“I didn’t want to wake up. I was having a much better time asleep. And that’s really sad. It was almost like a reverse nightmare, like when you wake up from a nightmare you’re so relieved. I woke up into a nightmare.”
Craig is a an ambitious teen who strives for success. His dream comes true when he aces his way into Manhattan’s Executive Pre-Professional High School… or so he thinks. Soon, the pressure to succeed overcomes him and he falls into depression.
After a near suicide attempt, Craig checks into the mental hospital, where he meets a cast of hilarious and fascinating characters, who teach him acceptance, compassion, and how to be human. (Young adult / 448 pages)
Firstly, I want to note that this is a semi-autobiographical tale: Ned Vizzini had suffered from depression himself, and he, like Craig, spent five days in a mental hospital.
This book speaks boldly on the topic of depression and suicide. Craig doesn’t beat around the bush or talk around it. He tells it as it is. He tells us that depression is like waking into a nightmare, or that depression starts slow, or that life can’t be cured, only managed. I believe that there should be more real talk about mental health in real life, that it shouldn’t be spoken in hushed whispers or kept secret because of stigma.
Novels like this are important because they normalize and de-stigmatize mental health. If I had depression, perhaps I could relate to Craig and feel understood and less alone. I don’t have depression, but I can now understand a bit more about what it is like if I did.

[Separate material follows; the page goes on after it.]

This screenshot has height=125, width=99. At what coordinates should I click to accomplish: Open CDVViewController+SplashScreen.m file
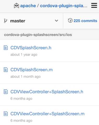click(47, 114)
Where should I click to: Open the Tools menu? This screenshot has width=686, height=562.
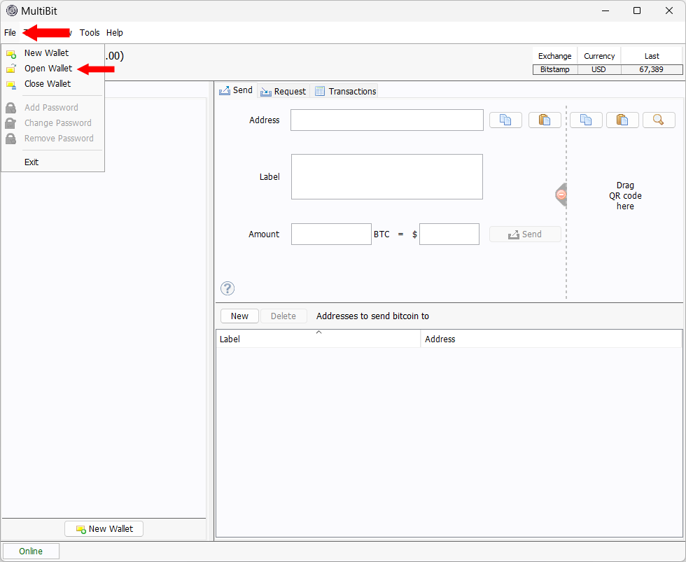point(90,32)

Despite the subject matter, I appreciate the author’s sense of humour. Depression and suicide are nothing to joke about. But the world, through Craig’s quirky point of view, is a funny one. There are moments that made me smile or laugh out loud. The author is able to walk a find line between light-hearted humour and the effect of depression on Craig’s mind.
Craig is a believable character. He has strengths and he has flaws, even though he himself is so fixated on his flaws early in the book that he doesn’t register his strengths. We don’t need to have depression to empathize. It is a delight to watch him grow and rediscover himself throughout this book.
The secondary characters are interesting, but underdeveloped. This may be because there are just so many of them and not enough pages to talk about them all. The other people in the mental hospital are fun and quirky and seem to have their own stories to tell. I would have loved to learn more about Craig’s family as well.
I love the portrayal of the mental hospital and the juxtaposition with real life. The mental hospital in this book is a more humane version of the one in One Flew Over the Cuckoo’s Nest. It is also similar to the mental ward in the hospital I work at, so perhaps it is also more realistic in this day and age. This is important because this novel addresses some of the misconceptions that people may have about the psychiatric ward. It is not a volatile and scary place that people think it is. In fact, in this story, the mental hospital is a happy place where people are accepted for who they are and treated as equals. It is here where Craig learns to look at his life with a kinder perspective. Conversely, real life is where people judge and tear each other apart. Makes you wonder, who are the real crazies?
This book is a unflinching tale about depression, suicide, and the road to recovery. It is a must-read for anyone who is interested in mental health.
Have you read this book? If so, what do you think? What are your favourite books about mental health? Do you have any on your TBR?